Spicy Black Bean Cakes with Spinach, Red Onions & Tomatoes


I have been wanting to make these for a VERY long time. One of my favorite restaurants back home in the Charleston area, Vickery’s, has these on their menu. They are my go-to. So so soooo good!!!! The combination of spice and the sweetness of the balsamic vinegar are just divine.

You Will Need:

For the cakes…

  • 2 cans (15 ounces each) no salt added black beans, rinsed and drained
  • 1 egg white, lightly beaten
  • 2 tbsp finely minced onion
  • 1 teaspoon chili powder
  • 1/2 teaspoon dried oregano
  • 1/2 teaspoon ground cumin
  • 1/2 cayenne pepper (or more if you like…MONICA!)
  • 1/2 tsp garlic powder
  • 1-2 tsp blackened seasoning
  • salt & pepper to taste
  • 4 teaspoons coconut oil, divided

For the garnish…

  • 12 oz uncooked spinach
  • 1 can petite diced PLAIN no salt added tomatoes , drained
  • 1 large red onion, cut into rings about .5 inch thick
  • 1-2 cups Balsamic vinegar (I never measure vinegar so this is an estimate)
  • 1-2 Tbsp olive oil

To cook:

  1. Head olive oil in deep pan over medium heat.

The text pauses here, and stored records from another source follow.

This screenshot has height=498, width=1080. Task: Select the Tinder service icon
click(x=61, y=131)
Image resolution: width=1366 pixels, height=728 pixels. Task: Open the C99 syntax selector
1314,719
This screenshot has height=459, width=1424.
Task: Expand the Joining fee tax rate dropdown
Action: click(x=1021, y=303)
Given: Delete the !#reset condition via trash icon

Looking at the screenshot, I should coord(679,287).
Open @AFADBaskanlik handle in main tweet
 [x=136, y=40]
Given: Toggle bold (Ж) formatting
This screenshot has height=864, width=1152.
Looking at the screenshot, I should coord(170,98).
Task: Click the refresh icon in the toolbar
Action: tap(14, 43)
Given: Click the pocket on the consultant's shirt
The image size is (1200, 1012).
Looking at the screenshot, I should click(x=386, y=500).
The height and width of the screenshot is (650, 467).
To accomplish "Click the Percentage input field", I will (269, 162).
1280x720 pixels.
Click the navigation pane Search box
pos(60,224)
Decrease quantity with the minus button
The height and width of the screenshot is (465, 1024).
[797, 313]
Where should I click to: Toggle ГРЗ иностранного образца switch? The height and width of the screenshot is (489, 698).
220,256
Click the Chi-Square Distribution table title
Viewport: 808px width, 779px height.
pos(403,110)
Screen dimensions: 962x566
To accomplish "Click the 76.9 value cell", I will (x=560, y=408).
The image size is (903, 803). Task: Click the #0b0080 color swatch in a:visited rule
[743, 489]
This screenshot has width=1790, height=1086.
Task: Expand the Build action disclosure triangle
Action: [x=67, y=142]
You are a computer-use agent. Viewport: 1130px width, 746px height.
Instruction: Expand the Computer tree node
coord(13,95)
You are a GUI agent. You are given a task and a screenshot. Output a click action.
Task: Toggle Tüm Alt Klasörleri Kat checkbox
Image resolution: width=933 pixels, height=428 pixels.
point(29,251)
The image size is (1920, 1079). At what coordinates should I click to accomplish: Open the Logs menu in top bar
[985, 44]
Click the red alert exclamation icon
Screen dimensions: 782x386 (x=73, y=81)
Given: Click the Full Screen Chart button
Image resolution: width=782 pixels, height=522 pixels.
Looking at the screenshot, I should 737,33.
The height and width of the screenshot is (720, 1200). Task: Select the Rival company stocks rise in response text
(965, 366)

Add onions and about 1/4 or 1/2 cup of the vinegar- making sure all of the onions are well coated. Let them sauté until soft – cover the pan and turn the heat to medium low after about 5 minutes. At this point, I put my tomatoes in a bowl and let them soak in some balsamic vinegar for probably 15-20 minutes. Optional.
  2. Turn oven to 200 degrees F (this is so you can keep finished cakes warm) While onions are cooking- prepare the bean cakes. In a large bowl, mash beans with a potato masher. Stir in the egg white, onions, and spices. Shape into eight 2-1/2-in. patties
  3. Heat 2 tsp of coconut oil and add first four cakes. Cook for about 5 minutes on each side or until they are brown on top. If you don’t cook them long enough they WILL fall apart!
  4. While cakes are cooking, check your onions. If they are soft, wilt in spinach with another 1/4 to 1/2 cup of vinegar. Use tongs to make sure leaves are evenly coated. Cover and let wilting finish.
  5. When first batch of the cakes have finishes, transfer them to a foil lined cookie sheet and put them in the oven. Heat remaining coconut oil and cook last 4 cakes.
  6. Add tomatoes to the spinach & onions with any remaining vinegar (or from the bowl if you soaked them). Turn heat to low and cover, letting the veggies finish sautéing together.
  7. Serve 2 black bean cakes on top of a heaping 1/2 cup of veggies. Garnish with fat free (or full fat if you’re so inclined) sour cream and a sprinkle or two of cayenne.